Artigo Revisado por pares

Mucinous colorectal carcinoma to predict poor outcome in young patients.

2016; Lippincott Williams & Wilkins; Volume: 34; Issue: 15_suppl Linguagem: Inglês

10.1200/jco.2016.34.15_suppl.e15076

ISSN

1527-7755

Autores

Basem Soliman, Gamal Amira, Hesham Mohamed Hamza, Hamza Abbas Hamza, Ahmed Salem, Ashraf Elyamany, Ali Zedan, Mahmoud H. Elshoieby, Hussein Fakhry, Murad A. Jabir, Kareem Abu‐Elmagd,

Tópico(s)

Colorectal and Anal Carcinomas

Resumo

e15076 Background: The prognostic significance of mucinous colorectal carcinoma (MC) is controversial, potentially due to heterogonous nature of populations studied. Clinically, we noticed that the young MC patients had more frequent and earlier recurrence compared to nom-mucinous colorectal cancer patients (NMC). We performed this study to compare the oncological outcome in young patients with MC and NMC. Methods: A single-institution prospectively maintained colorectal cancer database was queried for patients with colorectal adenocarcinoma (CRC) less than 40 years of age. Medical records were reviewed for clinicopathological characteristics, treatment, and oncologic outcomes. Patients with inflammatory bowel disease and hereditary colorectal cancer syndromes were excluded. The population was categorized as MC or NMC according to the presence of mucinous histology (extracellular mucin over 50%) on pathology reports.
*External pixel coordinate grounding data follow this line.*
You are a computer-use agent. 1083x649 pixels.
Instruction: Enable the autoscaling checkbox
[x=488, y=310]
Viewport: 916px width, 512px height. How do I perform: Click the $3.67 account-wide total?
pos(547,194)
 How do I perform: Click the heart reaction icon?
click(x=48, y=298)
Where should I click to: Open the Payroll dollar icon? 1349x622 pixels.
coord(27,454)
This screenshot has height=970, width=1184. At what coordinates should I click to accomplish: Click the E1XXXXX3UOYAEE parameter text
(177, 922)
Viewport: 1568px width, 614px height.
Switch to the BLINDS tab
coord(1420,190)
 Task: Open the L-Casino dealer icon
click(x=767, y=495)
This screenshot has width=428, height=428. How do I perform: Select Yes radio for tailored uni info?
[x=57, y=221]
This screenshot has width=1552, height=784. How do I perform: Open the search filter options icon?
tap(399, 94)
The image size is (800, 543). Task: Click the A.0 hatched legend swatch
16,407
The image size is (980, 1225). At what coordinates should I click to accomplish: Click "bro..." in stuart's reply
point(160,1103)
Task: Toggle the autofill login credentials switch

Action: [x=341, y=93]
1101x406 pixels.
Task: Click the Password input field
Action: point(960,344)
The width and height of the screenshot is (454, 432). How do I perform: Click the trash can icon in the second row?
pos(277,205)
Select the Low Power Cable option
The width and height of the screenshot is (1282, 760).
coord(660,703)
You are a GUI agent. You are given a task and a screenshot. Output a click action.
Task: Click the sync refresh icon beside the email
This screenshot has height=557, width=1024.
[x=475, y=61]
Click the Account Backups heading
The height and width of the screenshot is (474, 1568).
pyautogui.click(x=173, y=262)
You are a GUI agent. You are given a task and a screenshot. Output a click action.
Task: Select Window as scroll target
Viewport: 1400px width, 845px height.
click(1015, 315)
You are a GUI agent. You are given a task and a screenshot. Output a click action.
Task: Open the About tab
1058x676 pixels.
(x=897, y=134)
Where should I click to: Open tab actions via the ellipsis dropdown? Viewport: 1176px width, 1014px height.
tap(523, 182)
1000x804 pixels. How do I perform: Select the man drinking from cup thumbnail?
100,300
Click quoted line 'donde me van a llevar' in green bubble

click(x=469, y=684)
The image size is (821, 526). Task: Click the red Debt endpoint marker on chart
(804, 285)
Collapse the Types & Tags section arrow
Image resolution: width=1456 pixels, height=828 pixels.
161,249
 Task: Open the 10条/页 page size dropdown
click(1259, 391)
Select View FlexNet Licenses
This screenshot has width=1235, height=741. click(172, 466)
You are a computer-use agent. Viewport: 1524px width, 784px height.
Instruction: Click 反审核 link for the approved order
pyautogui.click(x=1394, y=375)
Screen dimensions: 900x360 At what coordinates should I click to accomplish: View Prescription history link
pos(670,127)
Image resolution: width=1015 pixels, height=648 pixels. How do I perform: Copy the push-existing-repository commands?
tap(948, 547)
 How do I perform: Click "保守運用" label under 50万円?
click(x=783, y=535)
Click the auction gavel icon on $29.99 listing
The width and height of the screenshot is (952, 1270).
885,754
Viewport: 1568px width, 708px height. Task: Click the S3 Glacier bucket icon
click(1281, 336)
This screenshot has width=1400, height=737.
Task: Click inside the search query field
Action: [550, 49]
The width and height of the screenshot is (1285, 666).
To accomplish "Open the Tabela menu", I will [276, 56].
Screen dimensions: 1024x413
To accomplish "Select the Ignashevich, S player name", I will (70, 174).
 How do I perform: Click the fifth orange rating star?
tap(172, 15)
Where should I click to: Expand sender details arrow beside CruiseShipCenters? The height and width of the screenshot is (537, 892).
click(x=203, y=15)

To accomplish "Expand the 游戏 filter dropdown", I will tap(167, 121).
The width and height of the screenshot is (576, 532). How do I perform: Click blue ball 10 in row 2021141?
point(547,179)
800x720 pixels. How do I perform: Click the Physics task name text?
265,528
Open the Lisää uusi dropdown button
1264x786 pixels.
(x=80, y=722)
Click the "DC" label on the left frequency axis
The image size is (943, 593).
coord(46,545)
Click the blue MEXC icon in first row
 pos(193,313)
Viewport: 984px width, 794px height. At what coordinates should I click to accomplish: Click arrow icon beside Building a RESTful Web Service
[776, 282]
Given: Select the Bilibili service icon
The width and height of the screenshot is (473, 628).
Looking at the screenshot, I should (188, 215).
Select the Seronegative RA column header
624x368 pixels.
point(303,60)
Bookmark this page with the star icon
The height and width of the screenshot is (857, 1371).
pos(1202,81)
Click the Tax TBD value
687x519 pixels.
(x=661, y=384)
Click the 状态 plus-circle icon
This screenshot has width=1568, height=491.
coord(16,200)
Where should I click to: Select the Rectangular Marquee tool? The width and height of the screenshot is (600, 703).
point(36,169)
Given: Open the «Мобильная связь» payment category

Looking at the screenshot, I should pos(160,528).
Results: We identified 84 patients who were younger than 40 years-old and underwent resection for CRC between 2003 and 2011. The mean age was 30 years and 50% were female. 44 patients (52.4%) had rectal cancer. 41 patients (48.8%) had MC histology and 43 (51%) had NMC histology. MC patients were younger (28 ± 6 years vs. 31.5 ± 6 years, p = 0.01), and MC occurred more often in men (65% vs 35%, p = 0.02). The MC and NMC study populations were not statistically different in terms of tumor site, pathological stage, T stage, N stage, m stage, differentiation degree, or the use of neoadjuvant and adjuvant therapy. MC tumors were larger in size (4.9 ± 2.8 cm vs. 3.4 ± 2.7 cm, p = 0.01) and were more likely to have angiolymphathic invasion (27.8% vs. 7.7%, p < 0.001). Five-year disease free survival (DFS) was (20.2% vs. 38.3%, p = 0.006) and five-year overall survival (OS) was (24.7% vs 47.8%, p = 0.002) for young patients with MC compared to NMC. Multivariate analysis revealed that the mucinous pathology was independent negative prognostic factor for both DFS and OS. Conclusions: Mucinous differentiation in young CRC patients is an independent poor prognostic factor predicting more frequent and earlier recurrence and reduced overall survival. Physicians need to be attentive of this association and possible novel treatment options should be explored.